The competitive pressures that have forced Winn-Dixie Stores into bankruptcy and Safeway to close Texas stores promise to shutter more supermarkets and put the squeeze on grocery-anchored center owners. Dark anchors generally lessen the lease burden on smaller tenants, who depend on supermarket traffic: Immediately, a small store's fixed rent may revert to a percentage of sales, and often small shops can vacate properties without penalty if, over time, another anchor fails to materialize.
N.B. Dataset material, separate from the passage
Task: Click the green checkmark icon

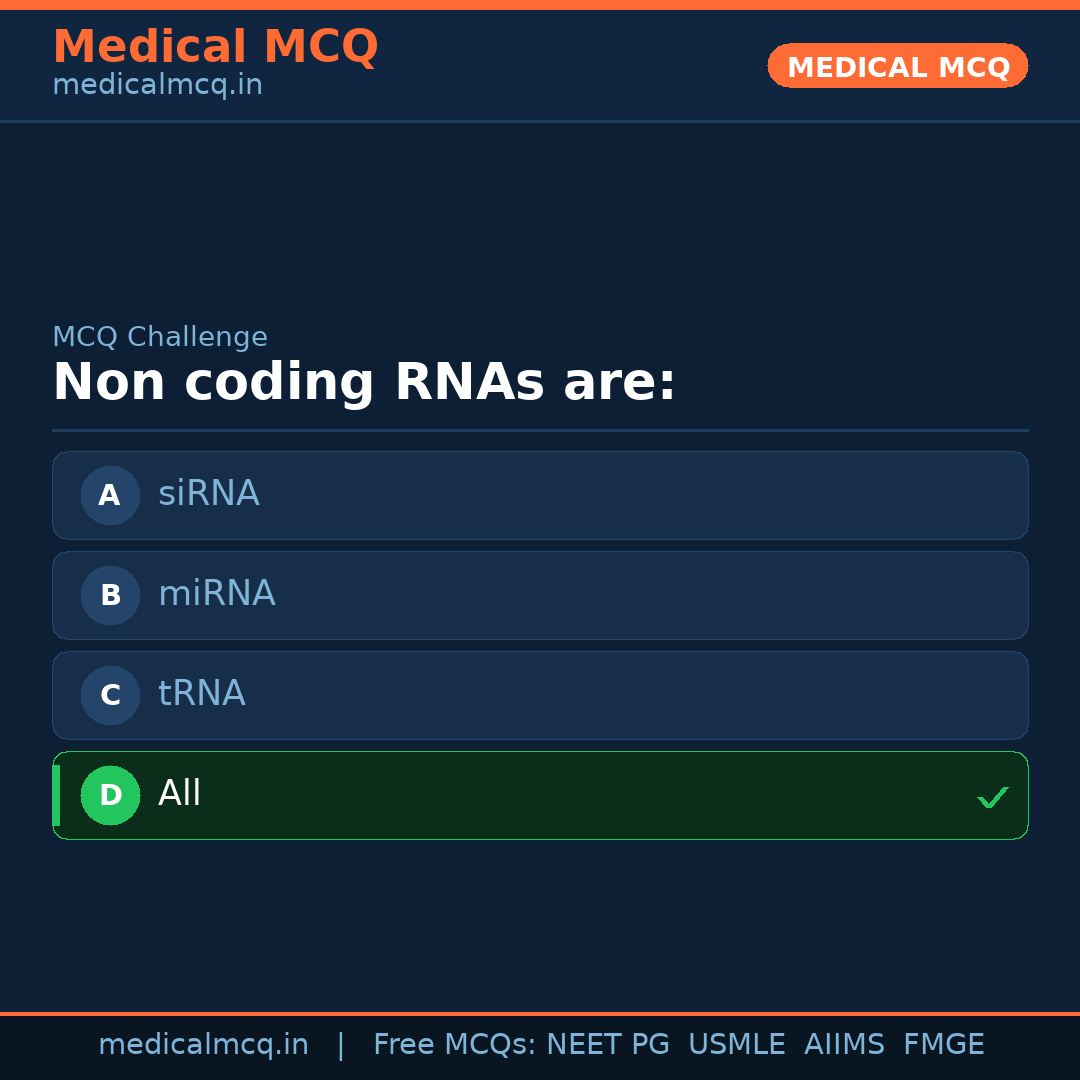Action: point(992,797)
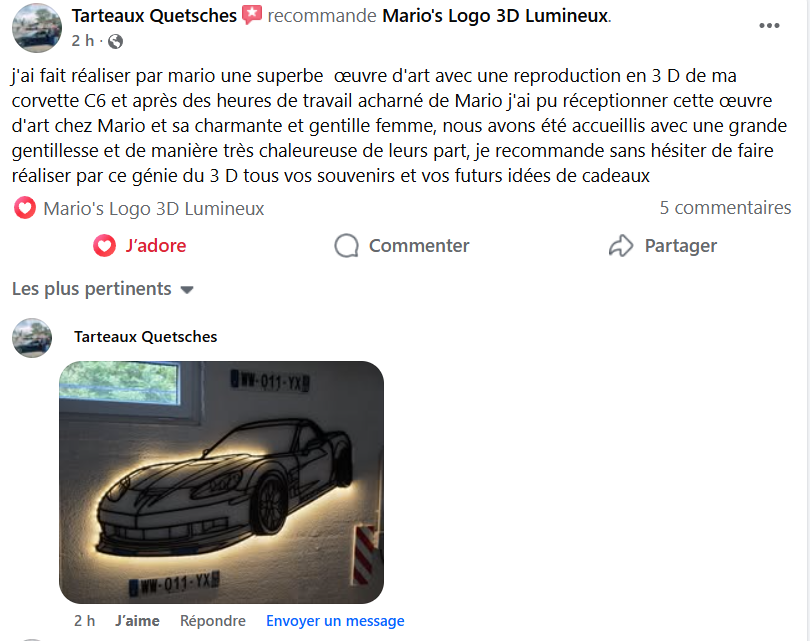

But grocery-anchored center owners consider empty supermarkets as a way to get paid twice — first by vacating grocers who often pay lump sums to terminate leases, and by new tenants who pay higher rents. New York-based New Plan Excel Realty Trust, for example, strives to replace vacating anchors that typically pay $5 per sq. ft. with users who pay $8 to $12 per sq. ft. And tenants run the gamut, including fitness centers, hardware stores, craft shops and medical offices.

Last year, the company expanded a former Winn-Dixie store by 12,000 sq. ft. to accommodate a Hobby Lobby in Snellville, Ga. Although New Plan officials declined to discuss rents, the REIT anticipated a 10% return on cost. “There has generally been some pretty good room to improve on rent if the property's in a good location,” says Glenn Rufrano, CEO of New Plan.

Indeed, some investors welcome the opportunity to fill dark grocery stores. Woolbright Development Inc., a neighborhood center investor based in Boca Raton, Fla., acquired Marketplace at Dr. Phillips in Orlando with an empty Winn-Dixie for some $56 million in late 2004. The company divided the 50,000 sq. ft. former grocery, and HomeGoods moved into one space in early October.

Re-fitting supermarkets isn't cheap, however. It costs about $35 to $40 a sq. ft. to turn a grocery into two shells, for example, up from about $20 a sq. ft. five years ago, says Michael Fimiani, vice president of leasing for Woolbright.

Tenant improvements are an additional $10 to $20 per sq. ft. Signing up a new user doesn't guarantee success, either. Big Lots, a frequent supermarket back-filler, in early October announced it was closing 85 stores in the Midwest.

Despite the challenges, Woolbright officials plan to spend $4 billion over the next four years to acquire community centers and develop a handful of projects. The goal: to expand the portfolio to 80 properties from 20. “We look at acquisitions from the standpoint of what we can do with the properties down the road,” Fimiani says. “We're not so concerned with buying something for the in-place cash flow.”